EXERCISE BRIEF — Word for word, restate the lines from the start of the data down to the line with "The height and width of the screenshot is (572, 667).", both included.

INPUT —

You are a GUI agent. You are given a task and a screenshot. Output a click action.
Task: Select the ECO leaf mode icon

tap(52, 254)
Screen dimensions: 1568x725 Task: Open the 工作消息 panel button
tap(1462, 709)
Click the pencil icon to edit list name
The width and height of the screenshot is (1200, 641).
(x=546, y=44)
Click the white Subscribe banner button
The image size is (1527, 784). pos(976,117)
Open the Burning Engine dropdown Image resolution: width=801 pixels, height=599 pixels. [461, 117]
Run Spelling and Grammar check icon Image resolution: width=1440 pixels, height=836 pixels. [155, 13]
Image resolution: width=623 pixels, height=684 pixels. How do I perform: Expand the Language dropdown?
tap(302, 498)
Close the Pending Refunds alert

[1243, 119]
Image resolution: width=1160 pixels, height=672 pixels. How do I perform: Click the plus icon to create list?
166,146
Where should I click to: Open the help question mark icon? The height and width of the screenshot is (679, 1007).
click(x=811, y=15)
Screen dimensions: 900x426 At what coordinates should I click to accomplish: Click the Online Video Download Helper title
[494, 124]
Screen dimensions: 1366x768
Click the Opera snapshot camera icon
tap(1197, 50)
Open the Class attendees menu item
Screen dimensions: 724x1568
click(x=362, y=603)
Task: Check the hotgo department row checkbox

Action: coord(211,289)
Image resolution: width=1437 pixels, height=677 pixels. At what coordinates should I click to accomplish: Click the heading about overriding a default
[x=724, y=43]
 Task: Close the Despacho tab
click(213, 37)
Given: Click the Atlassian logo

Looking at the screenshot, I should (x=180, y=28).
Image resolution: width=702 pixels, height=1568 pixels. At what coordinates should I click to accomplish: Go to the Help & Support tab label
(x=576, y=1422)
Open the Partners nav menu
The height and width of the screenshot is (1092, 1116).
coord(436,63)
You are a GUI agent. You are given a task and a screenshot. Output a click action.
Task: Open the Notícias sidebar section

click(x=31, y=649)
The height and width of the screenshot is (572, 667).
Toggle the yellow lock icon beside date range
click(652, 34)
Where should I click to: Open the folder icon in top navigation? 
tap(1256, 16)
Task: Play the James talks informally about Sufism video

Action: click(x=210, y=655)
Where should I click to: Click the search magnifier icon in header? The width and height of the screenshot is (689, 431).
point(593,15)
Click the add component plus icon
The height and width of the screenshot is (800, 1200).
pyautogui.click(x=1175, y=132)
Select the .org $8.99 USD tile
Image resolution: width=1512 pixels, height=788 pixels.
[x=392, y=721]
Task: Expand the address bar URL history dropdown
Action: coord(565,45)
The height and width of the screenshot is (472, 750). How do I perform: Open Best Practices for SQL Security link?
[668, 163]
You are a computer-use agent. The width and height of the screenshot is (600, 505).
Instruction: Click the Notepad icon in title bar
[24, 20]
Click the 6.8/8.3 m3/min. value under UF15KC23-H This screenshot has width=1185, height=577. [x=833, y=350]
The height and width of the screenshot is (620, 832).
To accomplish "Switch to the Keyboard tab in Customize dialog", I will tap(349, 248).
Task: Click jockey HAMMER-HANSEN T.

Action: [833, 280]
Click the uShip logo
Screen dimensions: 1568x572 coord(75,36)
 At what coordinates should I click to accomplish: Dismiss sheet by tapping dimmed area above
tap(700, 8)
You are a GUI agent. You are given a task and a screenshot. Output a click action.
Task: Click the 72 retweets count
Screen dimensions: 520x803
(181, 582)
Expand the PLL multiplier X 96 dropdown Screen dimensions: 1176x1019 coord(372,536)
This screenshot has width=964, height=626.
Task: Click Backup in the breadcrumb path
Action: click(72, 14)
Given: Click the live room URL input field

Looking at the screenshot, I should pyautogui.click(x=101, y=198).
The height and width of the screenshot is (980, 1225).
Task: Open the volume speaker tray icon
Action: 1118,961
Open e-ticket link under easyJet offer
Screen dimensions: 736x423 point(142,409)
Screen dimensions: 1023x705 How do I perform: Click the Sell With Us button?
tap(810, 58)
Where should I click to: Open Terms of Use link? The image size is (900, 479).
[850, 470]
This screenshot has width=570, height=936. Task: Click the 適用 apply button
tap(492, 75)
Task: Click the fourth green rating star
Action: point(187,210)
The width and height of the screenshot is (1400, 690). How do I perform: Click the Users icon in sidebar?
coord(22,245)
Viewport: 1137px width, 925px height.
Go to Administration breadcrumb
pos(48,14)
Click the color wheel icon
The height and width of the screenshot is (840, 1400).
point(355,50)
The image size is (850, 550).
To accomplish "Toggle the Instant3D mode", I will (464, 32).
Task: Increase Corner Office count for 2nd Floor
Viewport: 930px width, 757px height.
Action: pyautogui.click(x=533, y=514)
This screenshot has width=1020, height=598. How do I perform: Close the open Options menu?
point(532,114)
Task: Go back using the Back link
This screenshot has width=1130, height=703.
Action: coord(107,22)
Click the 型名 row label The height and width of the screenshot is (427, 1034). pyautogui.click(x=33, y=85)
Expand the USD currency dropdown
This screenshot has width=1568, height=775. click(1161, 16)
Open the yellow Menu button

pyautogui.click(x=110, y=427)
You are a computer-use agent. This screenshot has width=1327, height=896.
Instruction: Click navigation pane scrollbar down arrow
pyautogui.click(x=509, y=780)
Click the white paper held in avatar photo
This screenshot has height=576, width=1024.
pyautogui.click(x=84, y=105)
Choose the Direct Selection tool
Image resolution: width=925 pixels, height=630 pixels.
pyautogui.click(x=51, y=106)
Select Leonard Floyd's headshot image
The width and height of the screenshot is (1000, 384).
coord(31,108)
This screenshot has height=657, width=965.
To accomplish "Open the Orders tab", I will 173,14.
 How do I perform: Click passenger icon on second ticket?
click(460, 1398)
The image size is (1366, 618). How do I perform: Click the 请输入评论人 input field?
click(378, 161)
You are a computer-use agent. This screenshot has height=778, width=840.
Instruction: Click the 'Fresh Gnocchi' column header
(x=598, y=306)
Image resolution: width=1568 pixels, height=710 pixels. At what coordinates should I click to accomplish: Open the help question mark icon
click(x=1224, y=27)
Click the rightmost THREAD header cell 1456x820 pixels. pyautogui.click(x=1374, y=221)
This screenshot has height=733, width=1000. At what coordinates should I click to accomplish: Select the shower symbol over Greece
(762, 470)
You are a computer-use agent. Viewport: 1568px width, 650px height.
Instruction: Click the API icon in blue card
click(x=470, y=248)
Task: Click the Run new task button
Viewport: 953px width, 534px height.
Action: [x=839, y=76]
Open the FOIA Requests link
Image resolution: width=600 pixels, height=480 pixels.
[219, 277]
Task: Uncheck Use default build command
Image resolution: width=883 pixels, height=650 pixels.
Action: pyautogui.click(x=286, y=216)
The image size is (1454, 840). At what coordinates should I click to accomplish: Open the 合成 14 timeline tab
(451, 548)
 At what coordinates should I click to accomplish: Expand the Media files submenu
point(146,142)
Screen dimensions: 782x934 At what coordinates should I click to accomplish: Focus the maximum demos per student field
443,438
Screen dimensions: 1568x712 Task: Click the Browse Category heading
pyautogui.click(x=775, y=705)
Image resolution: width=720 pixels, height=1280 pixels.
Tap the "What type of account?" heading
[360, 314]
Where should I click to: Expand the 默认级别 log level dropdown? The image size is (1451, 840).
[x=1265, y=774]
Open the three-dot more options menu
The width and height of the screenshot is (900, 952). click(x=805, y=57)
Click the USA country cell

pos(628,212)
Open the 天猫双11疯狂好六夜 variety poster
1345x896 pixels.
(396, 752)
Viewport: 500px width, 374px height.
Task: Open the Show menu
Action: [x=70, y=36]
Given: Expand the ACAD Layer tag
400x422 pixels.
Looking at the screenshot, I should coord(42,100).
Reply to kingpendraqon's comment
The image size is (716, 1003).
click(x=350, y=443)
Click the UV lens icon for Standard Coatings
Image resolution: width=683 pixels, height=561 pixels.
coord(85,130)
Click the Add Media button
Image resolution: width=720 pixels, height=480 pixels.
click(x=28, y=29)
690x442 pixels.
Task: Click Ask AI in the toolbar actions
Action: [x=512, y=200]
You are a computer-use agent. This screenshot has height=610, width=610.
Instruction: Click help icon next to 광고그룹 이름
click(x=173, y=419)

SOLUTION TO THIS EXERCISE —
You are a GUI agent. You are given a task and a screenshot. Output a click action.
Task: Select the ECO leaf mode icon

tap(52, 254)
Screen dimensions: 1568x725 Task: Open the 工作消息 panel button
tap(1462, 709)
Click the pencil icon to edit list name
The width and height of the screenshot is (1200, 641).
(x=546, y=44)
Click the white Subscribe banner button
The image size is (1527, 784). pos(976,117)
Open the Burning Engine dropdown Image resolution: width=801 pixels, height=599 pixels. [461, 117]
Run Spelling and Grammar check icon Image resolution: width=1440 pixels, height=836 pixels. [155, 13]
Image resolution: width=623 pixels, height=684 pixels. How do I perform: Expand the Language dropdown?
tap(302, 498)
Close the Pending Refunds alert

[1243, 119]
Image resolution: width=1160 pixels, height=672 pixels. How do I perform: Click the plus icon to create list?
166,146
Where should I click to: Open the help question mark icon? The height and width of the screenshot is (679, 1007).
click(x=811, y=15)
Screen dimensions: 900x426 At what coordinates should I click to accomplish: Click the Online Video Download Helper title
[494, 124]
Screen dimensions: 1366x768
Click the Opera snapshot camera icon
tap(1197, 50)
Open the Class attendees menu item
Screen dimensions: 724x1568
click(x=362, y=603)
Task: Check the hotgo department row checkbox

Action: coord(211,289)
Image resolution: width=1437 pixels, height=677 pixels. At what coordinates should I click to accomplish: Click the heading about overriding a default
[x=724, y=43]
 Task: Close the Despacho tab
click(213, 37)
Given: Click the Atlassian logo

Looking at the screenshot, I should (x=180, y=28).
Image resolution: width=702 pixels, height=1568 pixels. At what coordinates should I click to accomplish: Go to the Help & Support tab label
(x=576, y=1422)
Open the Partners nav menu
The height and width of the screenshot is (1092, 1116).
coord(436,63)
You are a GUI agent. You are given a task and a screenshot. Output a click action.
Task: Open the Notícias sidebar section

click(x=31, y=649)
The height and width of the screenshot is (572, 667).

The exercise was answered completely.